Hi Peter,
I accidentally deleted your message, so can't repost it.
Typical amateur amps are actually rather modestly shielded at
VHF. They rely heavily on low impedance on the anode and
cathode of the tube to hold direct VHF radiation on TV channels to
a minimum.
If the capacitor was a lousy as "Rich's theory" requires for
parasitics to develop enough voltage to cause arcs, you can bet
the amp would wipe out VHF TV channels for hundreds of feet. The
amp might squeak by FCC, but even that would be unlikely.

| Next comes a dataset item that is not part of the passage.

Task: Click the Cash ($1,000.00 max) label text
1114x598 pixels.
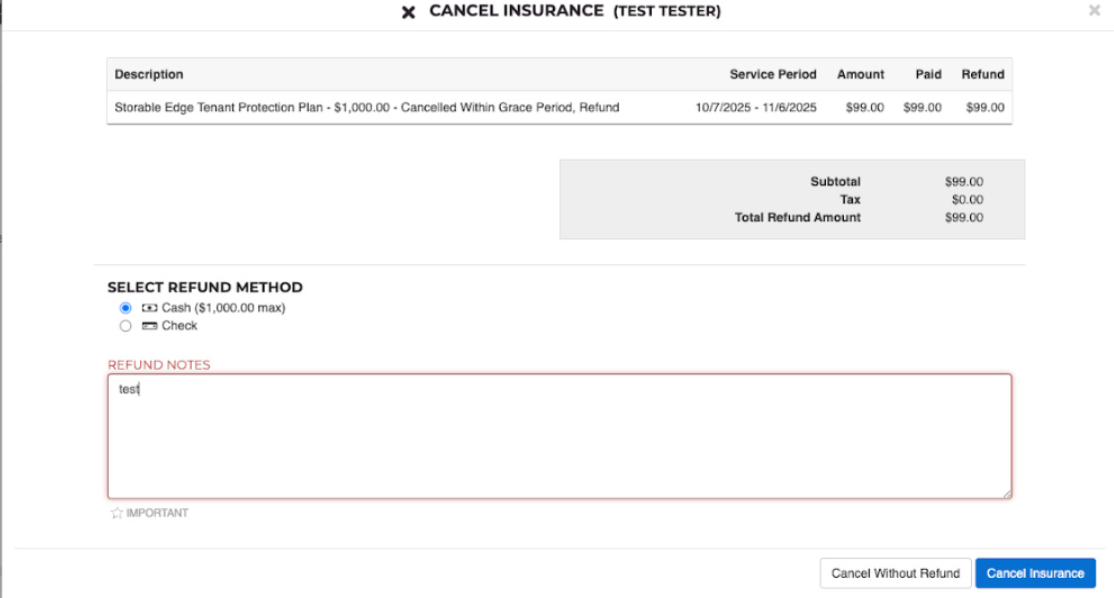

Your guess about the VHF and UHF impedance agrees with what I
measured. The cap does go through a dip in reactance at upper
VHF, but it is a broad dip. When it does go into a parallel resonant
(or perhaps transmission line) mode up in UHF, the impedance still
remains low. The SIGN of the reactance changes however, from
capacitive to inductive.
That does not surprise me at all, looking at the cap.
Of course for the PA to arc the bandswitch at VHF, the VHF
impedance shunting the tank would have to be very high. If the VHF
impedance was high, even Rich's "magic nichrome" would have
little effect on stability. In order for a suppressor to work effectively,
it has to be the dominant impedance in the anode path. That's
because it is the SYSTEM Q, and not just the parasitic
suppressor's Q, that controls loss or dampening.
The lower the impedance of the stuff connected to the other end of
the suppressor, the more effective the suppressor becomes.
If the cap was "parallel resonant" with a high impedance, the amp
would likely be a nightmare in many ways. Few of Rich's theories
make any sense, most of them argue against themselves.